*What is expected*. Take the part of the records that opens with the line containing "Image resolution: width=139" and closes with the line containing "I will 594,89.", and write it out again with "Pricing" substituted for "Price" and nothing else changed.

*Supplied records*.
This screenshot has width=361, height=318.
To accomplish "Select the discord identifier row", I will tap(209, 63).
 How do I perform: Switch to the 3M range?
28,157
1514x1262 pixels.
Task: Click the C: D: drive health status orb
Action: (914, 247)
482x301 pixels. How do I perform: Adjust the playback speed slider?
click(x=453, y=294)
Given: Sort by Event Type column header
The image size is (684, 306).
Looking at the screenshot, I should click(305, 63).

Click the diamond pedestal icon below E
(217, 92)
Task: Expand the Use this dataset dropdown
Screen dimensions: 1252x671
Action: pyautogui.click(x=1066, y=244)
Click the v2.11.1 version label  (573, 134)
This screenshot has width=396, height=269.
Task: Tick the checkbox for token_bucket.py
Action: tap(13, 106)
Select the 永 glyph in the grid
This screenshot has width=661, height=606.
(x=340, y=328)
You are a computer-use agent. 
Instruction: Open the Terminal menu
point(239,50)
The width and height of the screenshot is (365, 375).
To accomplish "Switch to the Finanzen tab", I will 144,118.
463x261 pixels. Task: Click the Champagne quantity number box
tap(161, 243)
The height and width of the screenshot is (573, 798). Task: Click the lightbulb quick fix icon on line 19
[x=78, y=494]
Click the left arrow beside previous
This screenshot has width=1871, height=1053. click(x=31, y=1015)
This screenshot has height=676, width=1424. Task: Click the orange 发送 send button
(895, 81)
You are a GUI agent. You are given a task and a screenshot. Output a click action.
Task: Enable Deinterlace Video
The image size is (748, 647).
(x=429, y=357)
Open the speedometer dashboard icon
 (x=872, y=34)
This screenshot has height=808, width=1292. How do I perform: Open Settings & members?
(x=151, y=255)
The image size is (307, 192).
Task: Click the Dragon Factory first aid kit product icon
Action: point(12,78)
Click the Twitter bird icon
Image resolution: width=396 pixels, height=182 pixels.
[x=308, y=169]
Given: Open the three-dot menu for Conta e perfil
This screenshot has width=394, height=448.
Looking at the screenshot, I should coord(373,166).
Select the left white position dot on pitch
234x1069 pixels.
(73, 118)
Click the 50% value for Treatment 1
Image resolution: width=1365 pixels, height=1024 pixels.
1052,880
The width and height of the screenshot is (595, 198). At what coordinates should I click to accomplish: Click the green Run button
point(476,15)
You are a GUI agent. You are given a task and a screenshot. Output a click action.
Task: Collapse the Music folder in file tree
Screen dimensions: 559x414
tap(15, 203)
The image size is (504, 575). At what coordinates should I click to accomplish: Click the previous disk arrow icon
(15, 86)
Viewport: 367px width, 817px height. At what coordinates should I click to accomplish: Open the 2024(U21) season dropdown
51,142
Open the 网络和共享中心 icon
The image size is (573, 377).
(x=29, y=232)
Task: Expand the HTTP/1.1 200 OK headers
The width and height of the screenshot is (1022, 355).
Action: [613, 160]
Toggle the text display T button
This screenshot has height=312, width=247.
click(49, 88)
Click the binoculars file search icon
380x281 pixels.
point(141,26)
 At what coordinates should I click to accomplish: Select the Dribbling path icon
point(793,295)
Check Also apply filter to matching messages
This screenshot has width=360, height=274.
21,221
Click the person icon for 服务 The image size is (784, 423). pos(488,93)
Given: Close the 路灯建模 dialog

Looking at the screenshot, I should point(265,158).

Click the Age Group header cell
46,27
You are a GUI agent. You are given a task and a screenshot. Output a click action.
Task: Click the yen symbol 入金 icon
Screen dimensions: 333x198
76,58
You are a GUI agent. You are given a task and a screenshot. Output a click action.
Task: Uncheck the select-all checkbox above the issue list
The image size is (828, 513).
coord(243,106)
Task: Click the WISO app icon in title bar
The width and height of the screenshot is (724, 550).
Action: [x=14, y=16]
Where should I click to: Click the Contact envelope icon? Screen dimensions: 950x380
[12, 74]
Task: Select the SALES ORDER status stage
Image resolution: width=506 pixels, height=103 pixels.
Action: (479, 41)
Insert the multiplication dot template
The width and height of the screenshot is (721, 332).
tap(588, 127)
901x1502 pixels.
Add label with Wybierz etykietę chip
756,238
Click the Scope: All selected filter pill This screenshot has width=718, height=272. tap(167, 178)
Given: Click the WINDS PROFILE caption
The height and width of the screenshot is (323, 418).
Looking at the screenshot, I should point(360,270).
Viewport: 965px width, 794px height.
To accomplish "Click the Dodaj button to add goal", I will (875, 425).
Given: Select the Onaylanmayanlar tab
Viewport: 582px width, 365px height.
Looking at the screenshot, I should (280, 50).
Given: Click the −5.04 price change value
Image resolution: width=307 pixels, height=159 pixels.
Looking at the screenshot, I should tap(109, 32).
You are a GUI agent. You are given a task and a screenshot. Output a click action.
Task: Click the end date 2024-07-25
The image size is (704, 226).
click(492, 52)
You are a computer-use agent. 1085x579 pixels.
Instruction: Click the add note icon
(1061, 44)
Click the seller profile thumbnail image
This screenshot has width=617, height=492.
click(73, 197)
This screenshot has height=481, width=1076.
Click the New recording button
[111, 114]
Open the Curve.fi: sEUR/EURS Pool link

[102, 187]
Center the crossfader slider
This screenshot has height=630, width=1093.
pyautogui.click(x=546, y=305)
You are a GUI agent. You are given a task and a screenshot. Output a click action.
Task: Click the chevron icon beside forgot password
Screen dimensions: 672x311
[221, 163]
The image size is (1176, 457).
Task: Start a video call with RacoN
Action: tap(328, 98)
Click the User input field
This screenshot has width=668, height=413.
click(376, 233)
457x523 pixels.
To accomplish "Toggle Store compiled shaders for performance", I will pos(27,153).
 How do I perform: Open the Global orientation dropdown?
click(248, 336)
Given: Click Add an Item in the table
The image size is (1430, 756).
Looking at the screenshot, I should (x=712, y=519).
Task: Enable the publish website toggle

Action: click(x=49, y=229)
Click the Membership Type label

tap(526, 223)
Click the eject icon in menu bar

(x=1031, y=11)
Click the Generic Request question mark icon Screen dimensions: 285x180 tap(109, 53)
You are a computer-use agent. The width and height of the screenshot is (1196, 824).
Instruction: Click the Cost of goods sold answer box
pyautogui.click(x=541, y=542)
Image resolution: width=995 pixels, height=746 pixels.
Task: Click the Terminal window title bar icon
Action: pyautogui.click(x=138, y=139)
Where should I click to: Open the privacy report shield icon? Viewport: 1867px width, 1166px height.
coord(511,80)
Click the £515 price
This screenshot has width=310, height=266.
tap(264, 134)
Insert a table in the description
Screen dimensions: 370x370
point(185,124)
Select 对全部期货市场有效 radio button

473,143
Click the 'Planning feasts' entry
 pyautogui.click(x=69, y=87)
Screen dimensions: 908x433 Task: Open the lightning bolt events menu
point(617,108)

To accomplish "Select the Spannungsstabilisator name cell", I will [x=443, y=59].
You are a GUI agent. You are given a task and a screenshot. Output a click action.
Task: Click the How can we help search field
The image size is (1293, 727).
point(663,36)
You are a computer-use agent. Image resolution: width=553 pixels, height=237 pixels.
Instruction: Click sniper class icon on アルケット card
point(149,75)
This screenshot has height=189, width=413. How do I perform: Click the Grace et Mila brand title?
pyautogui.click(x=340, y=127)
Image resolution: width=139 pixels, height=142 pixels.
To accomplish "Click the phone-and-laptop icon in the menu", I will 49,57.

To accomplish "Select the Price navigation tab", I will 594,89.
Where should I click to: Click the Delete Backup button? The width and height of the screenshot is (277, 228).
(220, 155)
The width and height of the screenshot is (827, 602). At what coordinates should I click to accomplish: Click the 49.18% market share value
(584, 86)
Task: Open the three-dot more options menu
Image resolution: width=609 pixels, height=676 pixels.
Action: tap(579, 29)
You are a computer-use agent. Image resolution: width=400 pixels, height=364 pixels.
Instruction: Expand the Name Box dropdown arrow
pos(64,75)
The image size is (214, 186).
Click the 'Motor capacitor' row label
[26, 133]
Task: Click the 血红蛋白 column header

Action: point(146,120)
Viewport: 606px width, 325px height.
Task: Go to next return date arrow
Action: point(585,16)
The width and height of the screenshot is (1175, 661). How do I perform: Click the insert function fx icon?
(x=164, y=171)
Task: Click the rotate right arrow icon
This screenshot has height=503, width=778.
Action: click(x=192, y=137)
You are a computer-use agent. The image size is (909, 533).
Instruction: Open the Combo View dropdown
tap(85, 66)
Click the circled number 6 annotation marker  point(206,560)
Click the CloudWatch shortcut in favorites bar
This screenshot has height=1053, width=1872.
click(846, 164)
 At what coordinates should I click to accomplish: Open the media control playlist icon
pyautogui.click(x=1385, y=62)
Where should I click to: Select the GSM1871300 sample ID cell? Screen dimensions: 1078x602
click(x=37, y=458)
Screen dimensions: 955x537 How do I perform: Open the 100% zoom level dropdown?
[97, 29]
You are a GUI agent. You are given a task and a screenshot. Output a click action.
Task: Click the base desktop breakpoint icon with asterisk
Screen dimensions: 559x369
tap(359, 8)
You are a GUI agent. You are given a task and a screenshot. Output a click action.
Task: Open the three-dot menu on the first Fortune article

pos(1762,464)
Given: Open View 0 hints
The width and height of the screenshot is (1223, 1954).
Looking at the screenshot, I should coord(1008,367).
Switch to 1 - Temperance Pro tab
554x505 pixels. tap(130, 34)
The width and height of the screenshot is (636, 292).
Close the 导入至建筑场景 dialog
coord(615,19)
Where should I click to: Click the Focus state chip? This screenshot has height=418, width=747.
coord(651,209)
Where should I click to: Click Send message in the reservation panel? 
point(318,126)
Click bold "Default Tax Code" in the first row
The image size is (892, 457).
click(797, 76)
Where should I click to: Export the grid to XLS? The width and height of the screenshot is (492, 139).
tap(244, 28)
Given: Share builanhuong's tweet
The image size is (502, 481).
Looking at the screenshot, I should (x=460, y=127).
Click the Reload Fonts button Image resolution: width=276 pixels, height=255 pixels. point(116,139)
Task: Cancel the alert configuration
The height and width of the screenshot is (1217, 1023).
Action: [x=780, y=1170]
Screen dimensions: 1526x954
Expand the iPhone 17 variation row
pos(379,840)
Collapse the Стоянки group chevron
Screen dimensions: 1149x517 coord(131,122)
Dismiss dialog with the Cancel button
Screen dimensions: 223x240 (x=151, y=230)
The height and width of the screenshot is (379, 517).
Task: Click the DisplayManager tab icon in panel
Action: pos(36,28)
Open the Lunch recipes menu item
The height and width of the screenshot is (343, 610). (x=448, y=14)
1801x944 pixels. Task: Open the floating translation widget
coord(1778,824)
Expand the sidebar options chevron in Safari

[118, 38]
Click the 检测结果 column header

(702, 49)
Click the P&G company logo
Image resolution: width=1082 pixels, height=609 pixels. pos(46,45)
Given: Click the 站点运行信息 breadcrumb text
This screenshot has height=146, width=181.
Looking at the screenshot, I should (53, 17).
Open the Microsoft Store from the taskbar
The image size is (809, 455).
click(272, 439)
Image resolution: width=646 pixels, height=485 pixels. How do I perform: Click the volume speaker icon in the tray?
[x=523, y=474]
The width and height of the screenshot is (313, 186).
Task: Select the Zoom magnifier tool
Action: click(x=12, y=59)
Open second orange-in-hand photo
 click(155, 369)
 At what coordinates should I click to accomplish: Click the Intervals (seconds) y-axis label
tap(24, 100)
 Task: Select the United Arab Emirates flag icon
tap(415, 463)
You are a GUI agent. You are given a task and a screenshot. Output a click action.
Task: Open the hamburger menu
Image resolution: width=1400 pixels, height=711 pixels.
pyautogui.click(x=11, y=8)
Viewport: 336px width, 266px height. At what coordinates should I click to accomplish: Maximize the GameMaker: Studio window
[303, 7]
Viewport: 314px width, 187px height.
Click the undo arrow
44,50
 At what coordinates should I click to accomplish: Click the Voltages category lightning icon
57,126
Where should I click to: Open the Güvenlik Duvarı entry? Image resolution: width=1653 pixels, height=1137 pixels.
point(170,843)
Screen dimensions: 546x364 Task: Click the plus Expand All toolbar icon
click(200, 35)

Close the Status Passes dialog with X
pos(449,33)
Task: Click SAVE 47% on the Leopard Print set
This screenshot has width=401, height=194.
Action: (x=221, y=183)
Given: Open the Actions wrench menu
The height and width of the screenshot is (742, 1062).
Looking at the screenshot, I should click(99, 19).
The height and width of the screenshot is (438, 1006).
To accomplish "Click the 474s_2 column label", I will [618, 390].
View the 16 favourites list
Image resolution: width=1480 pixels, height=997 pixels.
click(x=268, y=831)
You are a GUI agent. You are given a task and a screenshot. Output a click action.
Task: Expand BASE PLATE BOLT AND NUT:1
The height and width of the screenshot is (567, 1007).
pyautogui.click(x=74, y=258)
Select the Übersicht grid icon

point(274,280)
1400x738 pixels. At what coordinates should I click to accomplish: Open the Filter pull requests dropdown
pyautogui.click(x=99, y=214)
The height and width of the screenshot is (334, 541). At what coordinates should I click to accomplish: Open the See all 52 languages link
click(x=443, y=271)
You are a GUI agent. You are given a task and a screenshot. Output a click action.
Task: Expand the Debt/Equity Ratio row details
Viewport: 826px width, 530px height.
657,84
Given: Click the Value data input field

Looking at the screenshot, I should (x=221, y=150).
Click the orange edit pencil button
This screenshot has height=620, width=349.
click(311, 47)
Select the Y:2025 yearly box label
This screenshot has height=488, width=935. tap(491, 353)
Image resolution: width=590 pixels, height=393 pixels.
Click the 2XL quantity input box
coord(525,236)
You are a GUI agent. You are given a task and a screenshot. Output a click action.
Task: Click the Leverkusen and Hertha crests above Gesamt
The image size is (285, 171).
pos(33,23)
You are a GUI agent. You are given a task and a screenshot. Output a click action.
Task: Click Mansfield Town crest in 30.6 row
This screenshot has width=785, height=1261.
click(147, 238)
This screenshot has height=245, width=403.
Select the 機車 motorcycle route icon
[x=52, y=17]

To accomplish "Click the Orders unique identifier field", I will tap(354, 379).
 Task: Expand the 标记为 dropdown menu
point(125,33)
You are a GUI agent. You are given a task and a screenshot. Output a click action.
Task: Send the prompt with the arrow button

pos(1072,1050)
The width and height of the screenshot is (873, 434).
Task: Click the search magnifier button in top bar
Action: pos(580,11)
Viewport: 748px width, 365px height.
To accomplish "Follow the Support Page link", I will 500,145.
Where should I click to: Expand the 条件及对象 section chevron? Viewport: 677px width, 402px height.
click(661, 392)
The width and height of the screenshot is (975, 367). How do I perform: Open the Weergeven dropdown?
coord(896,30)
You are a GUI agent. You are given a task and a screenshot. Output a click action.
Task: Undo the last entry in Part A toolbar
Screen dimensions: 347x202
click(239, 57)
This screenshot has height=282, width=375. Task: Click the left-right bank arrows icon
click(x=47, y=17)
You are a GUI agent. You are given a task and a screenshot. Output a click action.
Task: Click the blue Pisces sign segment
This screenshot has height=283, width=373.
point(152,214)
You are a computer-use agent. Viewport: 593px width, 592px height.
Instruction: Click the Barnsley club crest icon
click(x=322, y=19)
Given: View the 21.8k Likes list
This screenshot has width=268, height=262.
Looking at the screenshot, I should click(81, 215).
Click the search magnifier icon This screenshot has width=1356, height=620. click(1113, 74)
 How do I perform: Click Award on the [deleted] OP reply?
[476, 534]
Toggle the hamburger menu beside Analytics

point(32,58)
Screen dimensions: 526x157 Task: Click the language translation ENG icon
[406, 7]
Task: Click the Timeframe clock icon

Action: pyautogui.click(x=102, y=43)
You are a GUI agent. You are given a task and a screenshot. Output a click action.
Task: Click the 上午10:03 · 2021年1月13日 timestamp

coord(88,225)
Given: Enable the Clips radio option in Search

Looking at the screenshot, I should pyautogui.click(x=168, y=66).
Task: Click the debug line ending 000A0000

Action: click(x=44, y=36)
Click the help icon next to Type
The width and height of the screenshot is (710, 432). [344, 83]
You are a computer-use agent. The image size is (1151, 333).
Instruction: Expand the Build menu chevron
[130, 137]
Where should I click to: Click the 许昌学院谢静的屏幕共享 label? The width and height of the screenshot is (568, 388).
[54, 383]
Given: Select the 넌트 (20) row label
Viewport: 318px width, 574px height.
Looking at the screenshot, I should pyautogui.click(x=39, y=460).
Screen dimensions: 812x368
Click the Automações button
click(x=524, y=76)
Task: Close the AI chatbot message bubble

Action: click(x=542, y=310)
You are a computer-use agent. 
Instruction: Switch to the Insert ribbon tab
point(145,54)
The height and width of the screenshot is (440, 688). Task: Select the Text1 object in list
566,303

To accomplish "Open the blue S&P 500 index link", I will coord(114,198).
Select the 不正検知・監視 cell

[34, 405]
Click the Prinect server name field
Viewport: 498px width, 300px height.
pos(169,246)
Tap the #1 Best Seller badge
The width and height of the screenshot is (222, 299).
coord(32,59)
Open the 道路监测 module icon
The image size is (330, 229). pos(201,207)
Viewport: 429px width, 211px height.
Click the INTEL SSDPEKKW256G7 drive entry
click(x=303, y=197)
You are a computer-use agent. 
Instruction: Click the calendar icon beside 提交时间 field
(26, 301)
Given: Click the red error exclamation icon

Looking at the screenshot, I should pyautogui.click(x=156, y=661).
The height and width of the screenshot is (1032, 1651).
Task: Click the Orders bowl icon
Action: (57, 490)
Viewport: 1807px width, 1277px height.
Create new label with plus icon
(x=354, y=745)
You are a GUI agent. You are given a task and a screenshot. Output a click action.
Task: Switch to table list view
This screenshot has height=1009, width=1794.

*Output for this exercise*.
Image resolution: width=139 pixels, height=142 pixels.
To accomplish "Click the phone-and-laptop icon in the menu", I will 49,57.

To accomplish "Select the Pricing navigation tab", I will 594,89.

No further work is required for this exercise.